Milk stars Sean Penn, so shoot me now, but that’s not even as bad as the trailer/synopsis for Australia, which reads as so: “After a long hiatus, Baz Luhrmann (Moulin Rouge) is back with this epic love story about two people who embark on a journey herding cattle across the outback, and then must survive numerous obstacles including bombing by Japanese forces. Once again, Luhrmann has enlisted the services of his leading lady Nicole Kidman and teamed her with the versatile Hugh Jackman.” No word on whether it follows the same Academy Award checklist that Atonement did.

It’ll be an interesting position to be in until the Oscar deadline reaches to root for every other movie to be a total let down, but I think it would do everyone – Hollywood, the Academy, viewers, people who actually like movies – to have The Dark Knight and Wall-E in the conversation come February.

In the words of Joss Whedon, where do we go from here?

I’m really tore up about where they can go for the third film that everyone is already signed on for. Bale said if they did Robin he was out, and Nolan said he didn’t really want to use Penguin, and I suppose that means even if it was attached to someone like Philip Seymour Hoffman, who would get to expand on the villainy of his Mission: Impossible 3 antagonist that got far too little screen time.

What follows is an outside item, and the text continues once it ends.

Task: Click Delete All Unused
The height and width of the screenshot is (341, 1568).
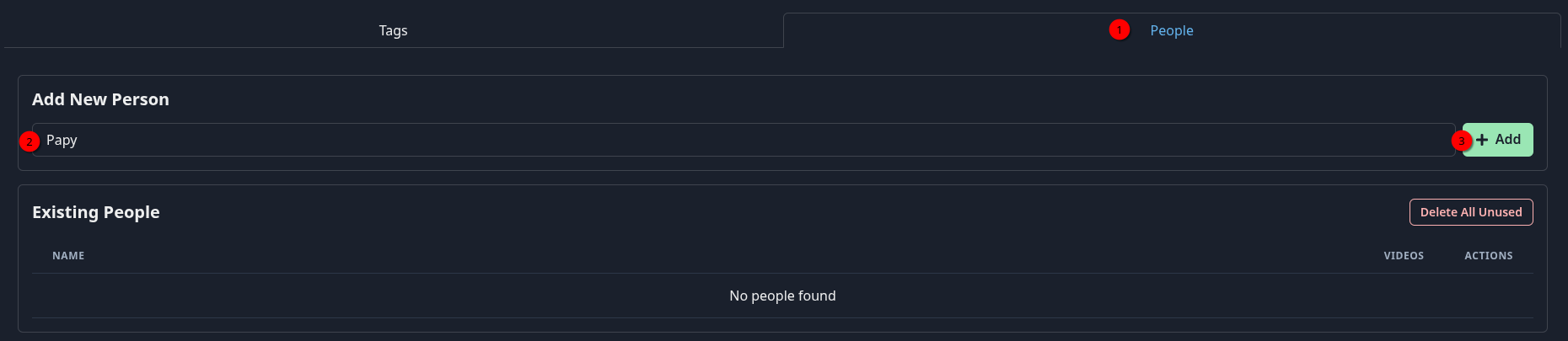Action: pos(1471,212)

Poison Ivy and Mr. Freeze could both be done seriously and more straight – just to correct the horrors of Batman and Robin ­– but I think it’ll probably end up being Riddler, Catwoman, or to pick a wild card from the lesser known Rogues Gallery, the Mad Hatter. Johnny Depp as a particularly creepy Riddler would be nice, or Catwoman working both sides of the law along with an underworld-pillaging Two Face and vigilante Batman might work as well. I need to bounce some ideas off of people and see if the rumor mill starts churning anything out, but consider me stymied.



[i] It’s not that CGI is inherently bad. If it’s done well, like Doc Ock’s arms in Spiderman 2, Davey Jones and his crew in Pirates or the suit in Ironman, then you don’t even notice, but too many filmmakers (*cough*George Lucas*cough) can’t help themselves but to load up on as much computer-generated stuff as possible.